Par exemple, comment peut-on exiger d’une station de conditionnement de pommes qu’elle élimine le bois de son process lorsque l’on sait que la majorité du brut de cueille est encore transféré en station par palox en bois ?

Où encore, pourquoi exiger des moyens spécifiques de maîtrise du froid, alors qu’une entreprise pour laquelle ce critère est critique aura nécessairement pris en compte sa maîtrise au travers de son plan HACCP ?

La latitude que les référentiels distributeurs donnent à leurs fournisseurs (par l’exigence d’application de l’HACCP notamment), se retrouve anéantie par  l’imposition d’exigences de moyens discutables selon le secteur d’activité et les conclusions de l’analyse des dangers.

On perçoit la difficulté des distributeurs à positionner leurs référentiels : soit il constitue une liste fermée d’exigences spécifiques incontournables pour un référencement, soit il se veut un outil d’évaluation fondé sur l’application pertinente d’une méthode reconnue, et sécurisé par la compétence des auditeurs sélectionnés et habilités pour en évaluer le respect.

Le second paradoxe concerne les références plus ou moins explicites à la norme ISO 9001 :2000. Dès les premières pages de son protocole d’évaluation l’IFS prend soin de préciser que ce référentiel n’est pas régi par la même norme d’accréditation que l’ISO 9001 : la certification couplée de ces deux normes est donc interdite.

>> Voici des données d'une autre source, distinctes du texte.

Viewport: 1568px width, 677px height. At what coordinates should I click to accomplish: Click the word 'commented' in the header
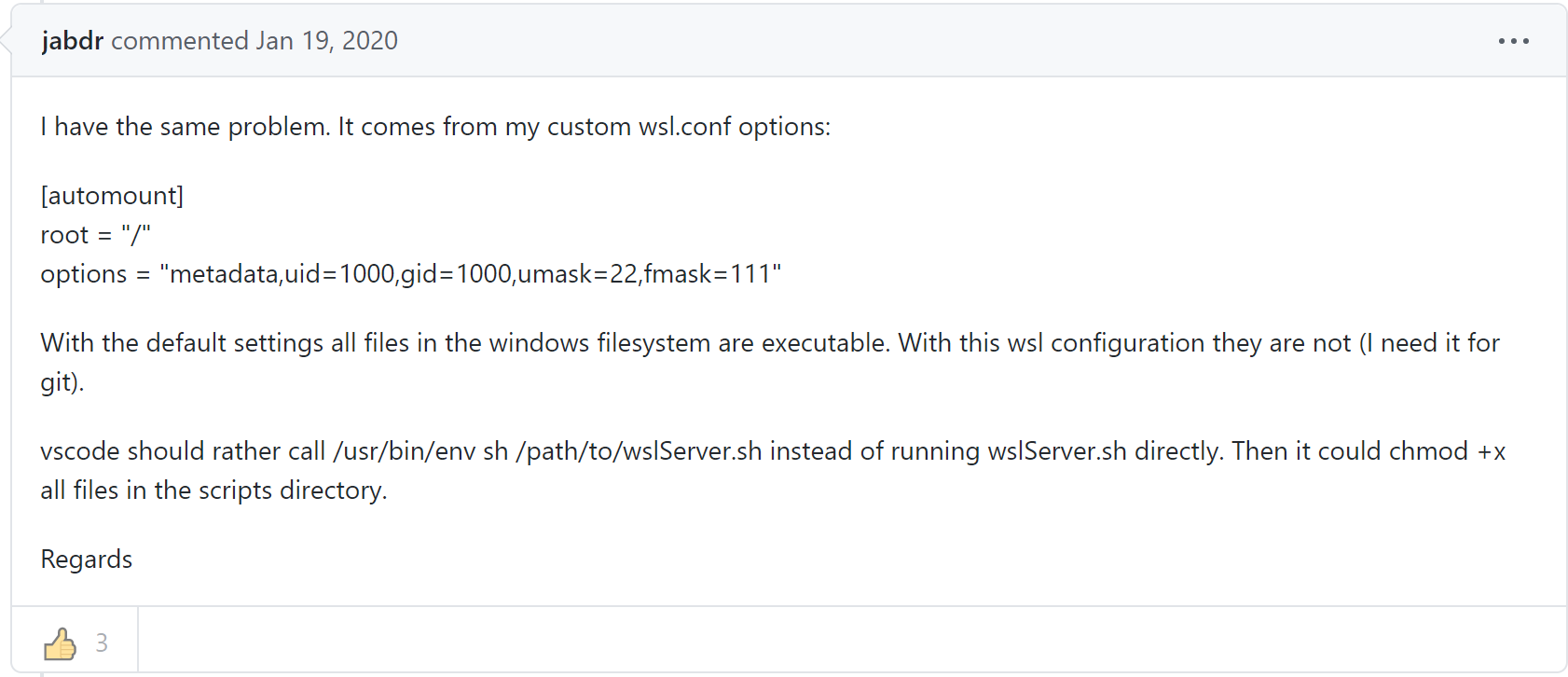(179, 41)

Pourtant les rédacteurs de l’IFS n’en utilisent pas moins le vocabulaire et la structure générale de l’ISO 9001 ; sans jamais, toutefois, donner une définition de la « revue de direction » ou d’un « processus » qui soit commune avec ISO 9001.

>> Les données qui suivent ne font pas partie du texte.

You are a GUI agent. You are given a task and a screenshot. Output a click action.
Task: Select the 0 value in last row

Alors faut-il, pour être certifié IFS ou BRC, aller aussi loin dans « l’écoute client », « la conception, développement » ou le « management par les processus » que l’exige ISO 9001 :2000 ? Rien ne l’exige explicitement : il s’agit pour le candidat à la certification de bien lire et connaître les exigences des différents référentiels pour ne pas subir une éventuelle interprétation abusive de la part d’un auditeur.

 
 

La réponse de l’ISO 22000 : maîtriser la sécurité alimentaire dans un système cohérent et pertinent

 

Née au terme d’un long processus de rédaction et de validation internationale, ISO 22000 est loin de l’esprit de l’IFS ou du Standard BRC. Norme consensuelle et méthodologique, elle propose des clefs universelles pour la conception et le maintien d’un Système de Management de la Sécurité Alimentaire. Explicitement compatible avec la famille des normes ISO 9000. Ce qu’ISO 22000 impose aux entreprises est le déploiement d’une analyse des dangers comme arête centrale de son Système. Autour des exigences de résultats et des quelques exigences de moyens qu’elle contient, ISO 22000 active le principe de l’amélioration continue familier de la norme ISO 9001.

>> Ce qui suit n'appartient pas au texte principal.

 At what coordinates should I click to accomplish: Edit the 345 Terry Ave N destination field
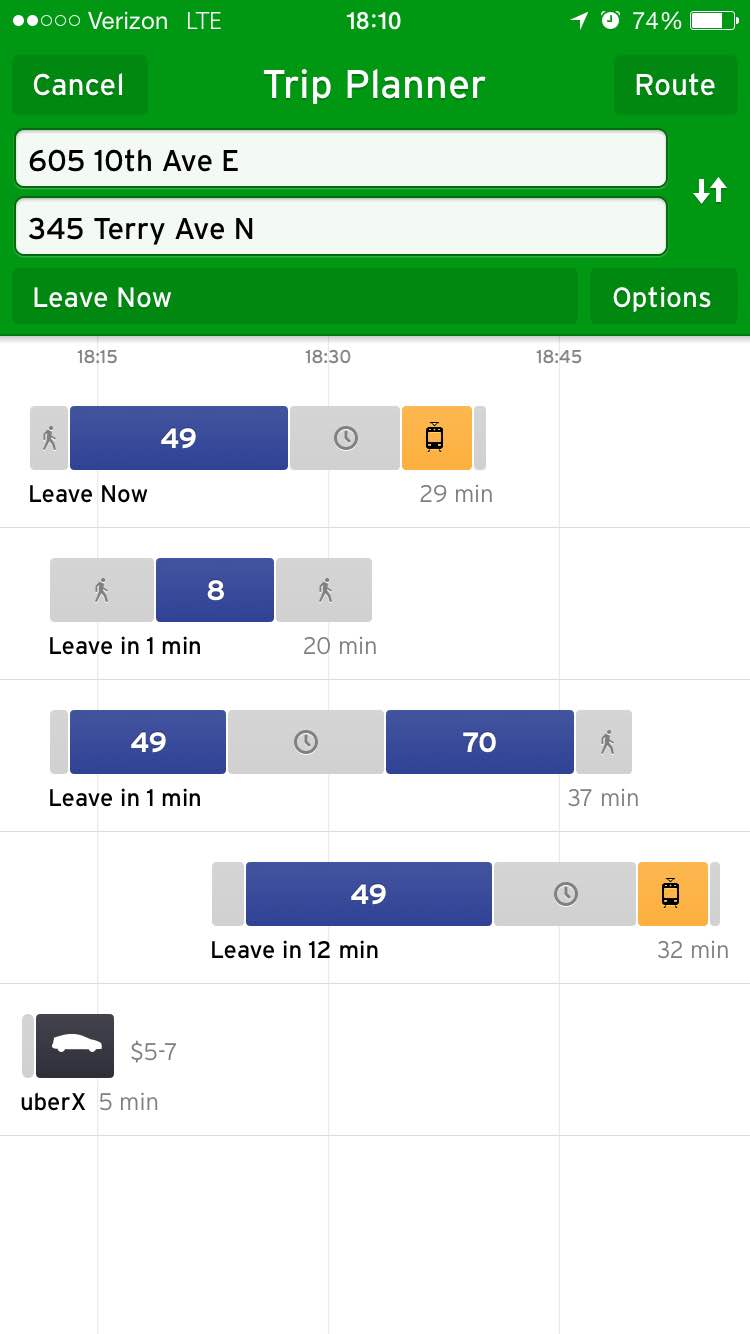coord(340,228)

 Si l’on applique rigoureusement les exigences de l’ISO 22000, aucun des éléments relatifs à la sécurité alimentaire que contiennent les référentiels distributeurs ne devrait vous échapper :

}  identification des process de fabrication impliqués : définition du périmètre

}  cartographie des équipements et des ressources

}  identification des processus supports, parmi lesquels on identifie les PRP, et plus tard les PRPo

}  analyse des dangers liés aux process de fabrication

}  détermination des combinaisons de mesures de maîtrise

}  mise en œuvre des activités de vérification

}  activation du principe d’amélioration continue…

…vous conduiront à prendre en compte l’ensemble des points abordés dans l’IFS ou le Standard BRC. Sans perdre de vue qu’un grand nombre d’exigences de résultats relatives à la sécurité alimentaire se retrouvent désormais dans les exigences réglementaires européennes.

 
 

Boucler la boucle

 

Avec l’ISO 22000, toute entreprise a les clefs pour satisfaire au mieux les exigences de ses clients et a fortiori les exigences réglementaires qui lui sont applicables. Obtenir la certification IFS ou BRC impliquera un audit interne qui identifiera les « moyens » exigés qui ne seraient pas encore satisfaits ; il s’agira ensuite de justifier, à travers son analyse de dangers, en quoi le non respect d’une exigence n’est en aucun cas un facteur de risque inacceptable pour l’entreprise.